The mechanism of the Constitutional Court (TC) for a pronouncement on the Amnesty Law has been launched with the admission for processing of the first resortdriven by the Supreme Court (TS), but there is still a long way to go. Pending decision (the first, that of its mere processing) other 19 resources: three of the High Court of Justice of Catalonia and others 16 of the PP and its regional governments and the Castilian-Manchegan Executive of the socialist Emiliano Garcia-Page.
And they are about to arrive (before, however, they must exhaust the legal route) appeals to be filed by the leaders of the “procés” convicted or prosecuted –Oriol Junqueras and Carles Puigdemont among them– those to whom the Supreme Court has denied the application of the Amnesty Law.

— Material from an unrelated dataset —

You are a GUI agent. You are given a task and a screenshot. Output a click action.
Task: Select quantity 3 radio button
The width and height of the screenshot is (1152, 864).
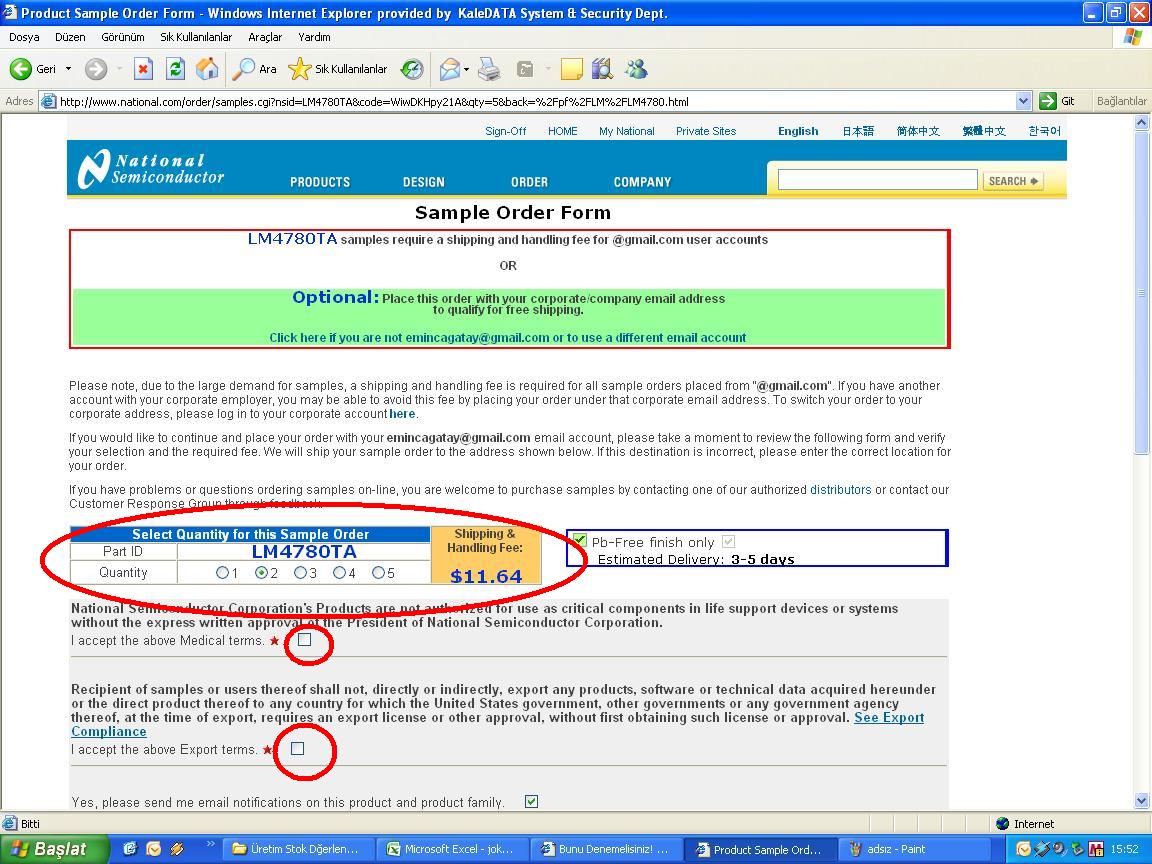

The popular appeals, moreover, are peppered with recusals against the president of the TC, Candido Conde-Pumpido; Judge Laura Díez, former senior official at Moncloa, and former minister Juan Carlos Campowhose abstention has already been accepted by the court of guarantees in the first of the appeals studied (and which will logically also cause it to be separated from the rest).
At the moment, according to sources from the TC, the lawyers of the court are already working on the preparation of a report determining whether the autonomous communities are legitimized to file an appeal of unconstitutionality. Article 32.2 of the Organic Law of the Constitutional Court (LOTC) empowers regional governments and parliaments when the contested law may “affect their own area of autonomy.”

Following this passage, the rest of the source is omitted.